Post by: Kawa on June 13, 2019, 05:33:44 AM
Why would you just say z directly in a conditional expression instead of (== z TRUE)? For those playing along at home and don't know yet, this is because of a few things. First, TRUE and FALSE are just constants representing 1 and 0. Second, any non-zero value is "truthy". You'd think TRUE is the most truthy of all but it's just a number so it's equally truthy, this isn't Animal Farm. The expression in an if statement and such has to evaluate not to true but to truthy to execute, and that can be any expression whatsoever.
Code: [Select]
(if (AskConsent "Are you sure you want to shoot that?") ...) ; will execute if AskConsent returns non-zero
(if (Btst fShotTheThing) ...) ; will execute if the "shot the thing" flag is set
(if (== z TRUE) ...) ; will execute if z is exactly 1
(if z ...) ; will execute if z is 1 or higher

By that same token, (if mover (mover dispose:)) only executes if mover is non-zero and assumes it's a valid reference to some instance.

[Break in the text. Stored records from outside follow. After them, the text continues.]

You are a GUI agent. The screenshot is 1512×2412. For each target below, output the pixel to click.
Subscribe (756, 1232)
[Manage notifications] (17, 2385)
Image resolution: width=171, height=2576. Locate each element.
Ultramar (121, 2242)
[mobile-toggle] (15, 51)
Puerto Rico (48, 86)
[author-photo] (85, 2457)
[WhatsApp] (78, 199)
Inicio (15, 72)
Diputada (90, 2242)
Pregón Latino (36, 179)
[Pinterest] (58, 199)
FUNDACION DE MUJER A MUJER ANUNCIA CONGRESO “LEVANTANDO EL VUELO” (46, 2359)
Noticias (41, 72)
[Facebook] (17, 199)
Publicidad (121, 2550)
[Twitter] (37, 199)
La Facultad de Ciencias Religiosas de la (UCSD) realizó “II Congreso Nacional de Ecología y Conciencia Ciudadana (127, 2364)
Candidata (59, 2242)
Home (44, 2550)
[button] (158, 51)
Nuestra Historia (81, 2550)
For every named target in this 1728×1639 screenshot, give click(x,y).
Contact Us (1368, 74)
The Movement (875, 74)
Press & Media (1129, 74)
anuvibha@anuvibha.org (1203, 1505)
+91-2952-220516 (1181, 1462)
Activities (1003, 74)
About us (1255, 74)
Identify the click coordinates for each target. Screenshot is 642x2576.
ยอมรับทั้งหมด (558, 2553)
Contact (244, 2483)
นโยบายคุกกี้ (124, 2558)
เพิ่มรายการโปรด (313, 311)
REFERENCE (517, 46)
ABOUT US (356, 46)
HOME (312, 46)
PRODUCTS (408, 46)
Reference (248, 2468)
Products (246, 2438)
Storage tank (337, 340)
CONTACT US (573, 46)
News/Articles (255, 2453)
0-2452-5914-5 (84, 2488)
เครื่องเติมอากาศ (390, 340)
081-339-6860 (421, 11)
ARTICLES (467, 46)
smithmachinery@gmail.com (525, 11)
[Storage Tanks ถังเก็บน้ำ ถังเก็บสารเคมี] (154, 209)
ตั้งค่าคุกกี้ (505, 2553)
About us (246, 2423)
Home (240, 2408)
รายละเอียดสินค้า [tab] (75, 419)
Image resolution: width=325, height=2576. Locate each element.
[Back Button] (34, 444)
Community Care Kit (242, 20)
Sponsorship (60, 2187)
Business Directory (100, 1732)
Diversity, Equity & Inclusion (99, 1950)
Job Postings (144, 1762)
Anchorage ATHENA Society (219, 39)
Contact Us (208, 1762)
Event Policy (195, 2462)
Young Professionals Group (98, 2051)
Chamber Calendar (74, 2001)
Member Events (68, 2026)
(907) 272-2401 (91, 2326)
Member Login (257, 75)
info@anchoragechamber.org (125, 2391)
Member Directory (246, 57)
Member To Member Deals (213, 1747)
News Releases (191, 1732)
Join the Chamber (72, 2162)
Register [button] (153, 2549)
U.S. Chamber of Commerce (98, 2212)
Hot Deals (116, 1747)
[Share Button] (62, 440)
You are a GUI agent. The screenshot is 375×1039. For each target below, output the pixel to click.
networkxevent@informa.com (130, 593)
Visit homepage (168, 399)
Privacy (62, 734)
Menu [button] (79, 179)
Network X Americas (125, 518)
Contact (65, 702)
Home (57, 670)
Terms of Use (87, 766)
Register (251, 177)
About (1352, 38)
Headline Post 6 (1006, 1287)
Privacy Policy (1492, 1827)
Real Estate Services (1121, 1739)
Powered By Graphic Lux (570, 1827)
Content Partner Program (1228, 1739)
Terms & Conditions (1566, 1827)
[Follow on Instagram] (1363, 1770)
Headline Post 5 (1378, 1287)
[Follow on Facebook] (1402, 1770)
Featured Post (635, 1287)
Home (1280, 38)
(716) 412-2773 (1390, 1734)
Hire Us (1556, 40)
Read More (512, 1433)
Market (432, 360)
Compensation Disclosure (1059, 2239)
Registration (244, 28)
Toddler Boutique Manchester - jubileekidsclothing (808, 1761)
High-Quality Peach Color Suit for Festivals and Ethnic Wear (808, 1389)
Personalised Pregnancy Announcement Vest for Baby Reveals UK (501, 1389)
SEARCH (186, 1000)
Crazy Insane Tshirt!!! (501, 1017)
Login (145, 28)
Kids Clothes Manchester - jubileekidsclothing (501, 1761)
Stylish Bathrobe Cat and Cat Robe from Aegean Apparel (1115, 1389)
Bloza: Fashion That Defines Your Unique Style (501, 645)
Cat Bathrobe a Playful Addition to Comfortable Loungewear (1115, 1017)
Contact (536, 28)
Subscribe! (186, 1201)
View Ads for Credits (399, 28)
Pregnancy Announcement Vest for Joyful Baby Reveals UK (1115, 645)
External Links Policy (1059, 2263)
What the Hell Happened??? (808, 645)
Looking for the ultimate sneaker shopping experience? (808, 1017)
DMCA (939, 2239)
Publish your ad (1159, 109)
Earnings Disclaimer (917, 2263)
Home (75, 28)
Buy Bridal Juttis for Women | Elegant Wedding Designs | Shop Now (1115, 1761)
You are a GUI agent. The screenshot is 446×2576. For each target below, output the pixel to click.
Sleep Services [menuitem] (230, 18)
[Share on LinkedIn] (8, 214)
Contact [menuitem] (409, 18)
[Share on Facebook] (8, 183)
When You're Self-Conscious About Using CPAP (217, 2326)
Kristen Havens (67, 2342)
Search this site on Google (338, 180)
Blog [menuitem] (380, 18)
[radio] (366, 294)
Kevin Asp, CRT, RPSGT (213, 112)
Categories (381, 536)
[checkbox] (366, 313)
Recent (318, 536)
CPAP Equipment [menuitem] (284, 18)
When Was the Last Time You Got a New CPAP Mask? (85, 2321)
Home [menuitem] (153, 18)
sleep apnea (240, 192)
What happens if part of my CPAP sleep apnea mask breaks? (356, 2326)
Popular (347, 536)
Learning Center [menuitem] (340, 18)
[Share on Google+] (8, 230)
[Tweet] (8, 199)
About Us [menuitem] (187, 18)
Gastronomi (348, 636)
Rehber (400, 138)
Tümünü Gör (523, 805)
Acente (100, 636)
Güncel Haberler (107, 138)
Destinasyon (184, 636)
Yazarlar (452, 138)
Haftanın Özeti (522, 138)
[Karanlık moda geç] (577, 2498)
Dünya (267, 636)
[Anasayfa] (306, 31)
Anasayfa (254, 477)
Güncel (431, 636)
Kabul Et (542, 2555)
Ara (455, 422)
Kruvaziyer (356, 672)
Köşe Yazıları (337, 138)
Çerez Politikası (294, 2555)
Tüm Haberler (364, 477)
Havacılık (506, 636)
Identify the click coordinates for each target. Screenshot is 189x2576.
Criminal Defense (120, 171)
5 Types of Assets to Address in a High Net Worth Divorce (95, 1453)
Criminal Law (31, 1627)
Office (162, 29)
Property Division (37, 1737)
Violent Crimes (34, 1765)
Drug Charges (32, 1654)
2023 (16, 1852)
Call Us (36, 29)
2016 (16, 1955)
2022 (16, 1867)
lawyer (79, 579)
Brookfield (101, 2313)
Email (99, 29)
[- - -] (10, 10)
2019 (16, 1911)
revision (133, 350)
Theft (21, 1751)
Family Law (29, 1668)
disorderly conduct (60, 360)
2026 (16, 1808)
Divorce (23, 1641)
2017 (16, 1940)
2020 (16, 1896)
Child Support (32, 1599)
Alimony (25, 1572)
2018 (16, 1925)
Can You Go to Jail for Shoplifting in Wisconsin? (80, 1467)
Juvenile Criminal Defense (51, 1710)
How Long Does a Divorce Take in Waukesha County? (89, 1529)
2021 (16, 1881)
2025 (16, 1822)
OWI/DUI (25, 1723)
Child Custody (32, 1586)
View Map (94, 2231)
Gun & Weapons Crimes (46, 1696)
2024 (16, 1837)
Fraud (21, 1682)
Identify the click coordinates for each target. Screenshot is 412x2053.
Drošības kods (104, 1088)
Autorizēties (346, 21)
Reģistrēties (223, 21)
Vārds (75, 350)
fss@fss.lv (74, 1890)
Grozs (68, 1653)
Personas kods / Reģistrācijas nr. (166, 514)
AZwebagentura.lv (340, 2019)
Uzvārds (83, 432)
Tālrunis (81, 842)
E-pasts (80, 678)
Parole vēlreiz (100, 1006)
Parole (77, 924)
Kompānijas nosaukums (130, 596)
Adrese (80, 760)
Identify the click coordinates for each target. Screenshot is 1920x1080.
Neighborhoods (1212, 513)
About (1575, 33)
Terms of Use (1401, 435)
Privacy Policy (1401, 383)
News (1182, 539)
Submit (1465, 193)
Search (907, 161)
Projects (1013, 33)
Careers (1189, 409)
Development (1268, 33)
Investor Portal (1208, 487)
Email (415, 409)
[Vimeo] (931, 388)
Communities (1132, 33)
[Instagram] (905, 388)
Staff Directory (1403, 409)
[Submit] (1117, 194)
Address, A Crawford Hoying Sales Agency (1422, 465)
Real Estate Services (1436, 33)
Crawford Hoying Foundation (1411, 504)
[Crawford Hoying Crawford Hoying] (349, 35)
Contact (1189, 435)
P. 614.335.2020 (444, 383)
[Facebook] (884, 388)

To elaborate on Phil's post about procedure calls and byte counts: bytecode-wise, (if z ...) turns into the following:
Code: [Select]
83 00      lal local0 //or 85 00 lat temp0, you get the point.
31 08      bnt justAfterThat
Load a local or temp into the accumulator, branch if the acc is not truthy. Four bytes, maybe one more if the code in the if block is large enough. The branch goes down eight bytes because that's how tiny the block itself is.
Compare that with a procedure call:
Code: [Select]
78         push1 // one parameter
39 2a      pushi 2a // flag #42
45 01 02   callb Btest 2 // call with two bytes worth of param data
31 08      bnt justAfterThat
That's six bytes to execute (if (Btest 42) ...). So if you test the same flag a bunch of times, consider testing it once and storing it to a temp.
And finally, checking your own properties as above is four bytes again:
Code: [Select]
63 12      pToa mover
31 08      bnt moverWasNull
Noting that mover is either null or something far greater than 1.
Now, by "returns non-zero" in the first half of this post above, we actually mean "sets the accumulator register to a non-zero value before popping back to the caller". You should be able to figure out what that means by now if you didn't already know.
Title: Re: Can someone explain Flags to me?
Post by: lskovlun on June 13, 2019, 03:49:22 PM
Code: [Select]
(if z ...) ; will execute if z is 1 or higher
You mean non-zero. Whether an integer is treated as signed or unsigned depends on the opcode. That is why we have > versus >u (or was that u>).